Bifolchi, Giuseppe, 1895–1978

Giuseppe Bifolchi, aka Viola, aka V.

Born: Balsorano, Italy 1895. Died: Avezzano, Italy 1978.

Giuseppe Bifolchi was born in the Abruzzi in Balsorano on 20^(th)

February 1895. A non-commissioned officer during World War One Giuseppe

Bifolchi became an individualist anarchist, later moving over to a

pronouncedly organisational anarchist communism.

Forced into exile in France in the 1920s, he became a supporter of the

Organisational Platform of the Libertarian Communists of Arshinov,

Makhno, Mett et al. He participated in the international meetings

convened by the Platformists in 1927. [1]

In 1924 he contributed to the single issue (15^(th) December) of the

Italian paper L’Agitazione a favore di Castagna e Bonomini published in

Paris to support the two comrades Mario Castagna and Ernesto Bonomini

accused of having killed two fascists and threatened with extradition.

They were sentenced respectively to seven and eight years in prison.

In 1927 he worked in a cement works and lived at 47 rue Rebeval in the

19^(th) arrondissement of Paris with his partner Argentina Gantelli. He

contributed to the French anarchist paper Le Libertaire under the

signature “V”. The 7^(th) August 1927 he took part in the demonstration

in the Bois de Vincennes of the International Committee of Anarchist

Defence for Sacco and Vanzetti. The same year he suffered an expulsion

order in September and was forced to move to Brussels. There

between1929-1931 he was the publisher of the Italian anarchist monthly

Bandiera Nera (Brussels, 17 issues from April 1929 to May 1931). During

the same period he contributed to the bilingual Franco-Italian paper

published since 1900 in Geneva by Luigi Bertoni, Il Risveglio

anarchico-Le réveil anarchiste and to the monthly magazine Vogliamo

(Lugano, August 1929 – January 1931).

In July 1936, with Camillo Berneri, M. Centrone, Girotti, Perrone,

Ernesto Bonomini and Fantozzi he was part of the first group of Italians

to go to Perpignan to prepare to fight in Spain. He was later joined

there by Argentina. A member of the Italian section of the Ascaso

Column, he was the leader of the group of riflemen who on the 25^(th)

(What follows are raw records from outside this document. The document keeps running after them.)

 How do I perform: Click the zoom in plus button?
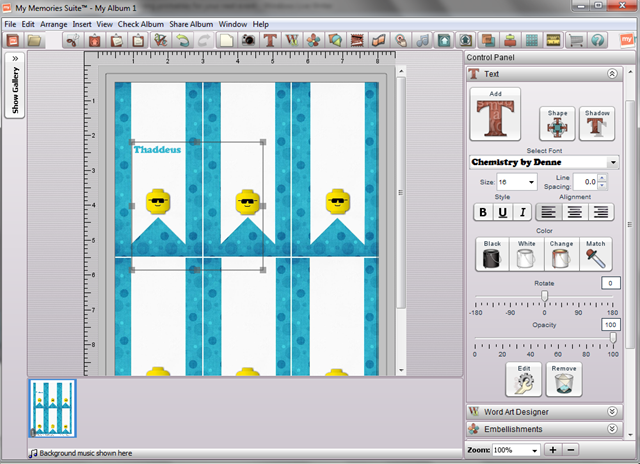(x=553, y=450)
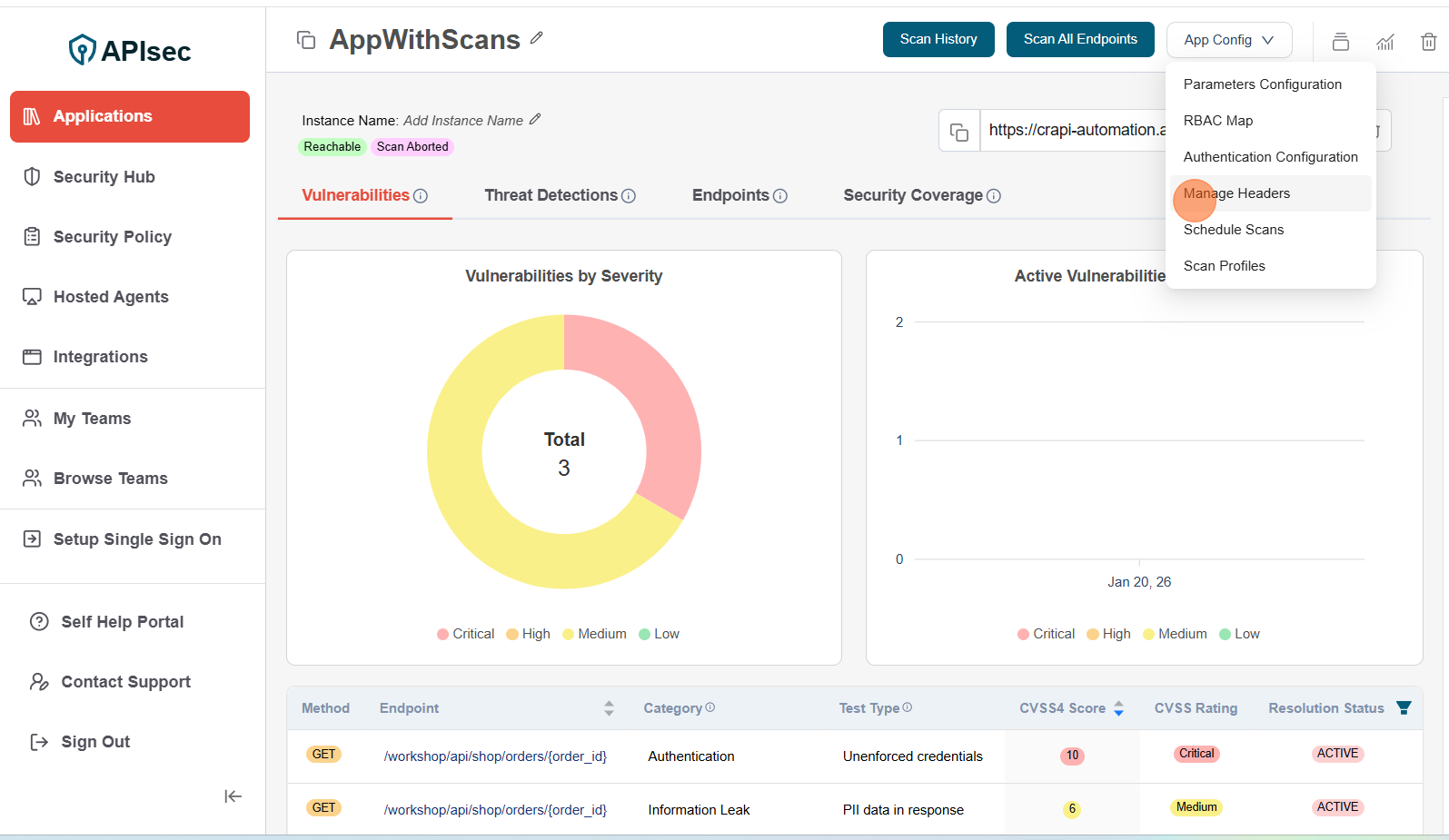Viewport: 1449px width, 840px height.
Task: Toggle Medium series in severity donut legend
Action: click(x=594, y=634)
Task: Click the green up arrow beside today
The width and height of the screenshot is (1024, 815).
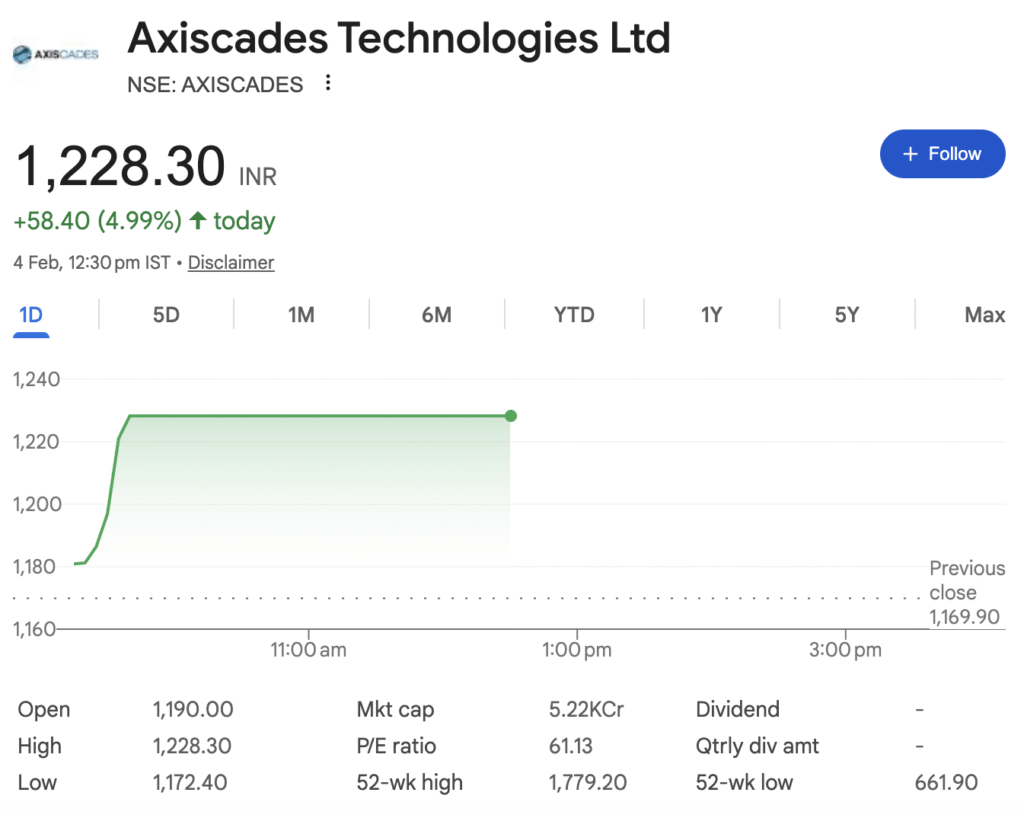Action: click(198, 220)
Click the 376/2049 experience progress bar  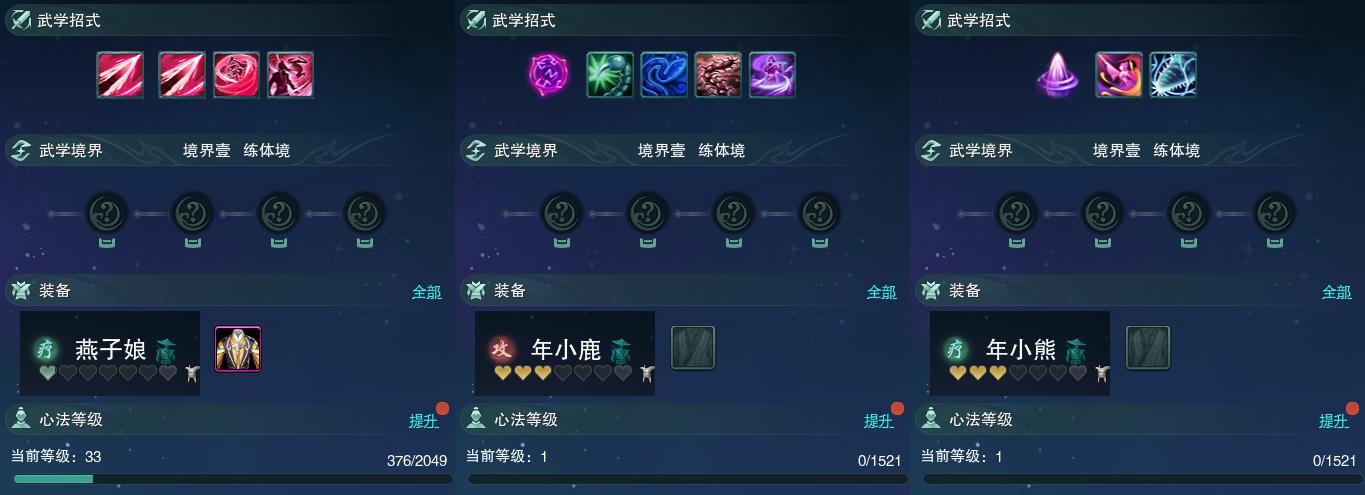(227, 479)
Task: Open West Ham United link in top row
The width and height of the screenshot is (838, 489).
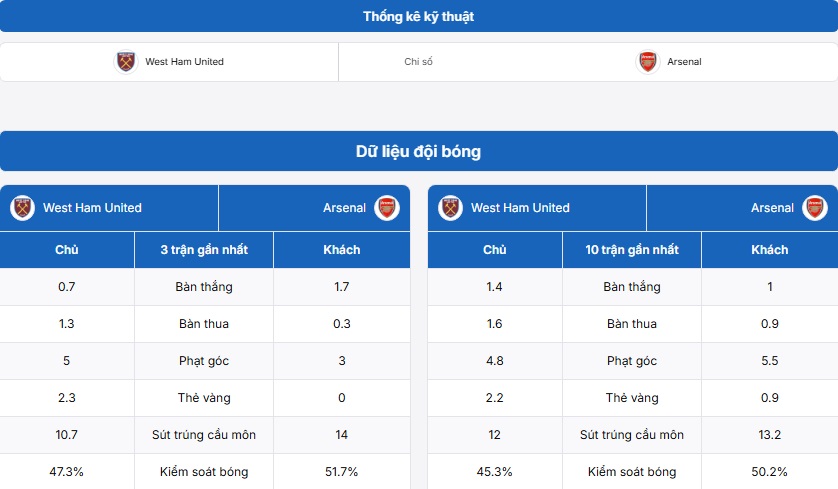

August 1936 managed to capture the heights of Monte Pelato, albeit with

heavy losses. He was later named as responsible for the Rosselli Column

on the Huesca front. Giuseppe Biffolchi was the real military head of

the column whose political head was the militant of the anti-fascist

organisation, Giustizia e Liberta, Carlo Rosselli. In November 1936

during the offensive on Almudevar he was responsible for the right wing

of the attack. Bifolchi showed great courage and calmness in action and

was a significant tactician.

During the events of May 1937 he was a member of the Italian section of

the Defence Committee of the CNT.

In a letter to his brother on the 14 August 1937, he wrote: “I can say

that in Spain I have passed the happiest year of my existence, If I have

to die I will die happy”.

He was forced to return to France where he was arrested in 1937 at

Perpignan and again served with an expulsion notice.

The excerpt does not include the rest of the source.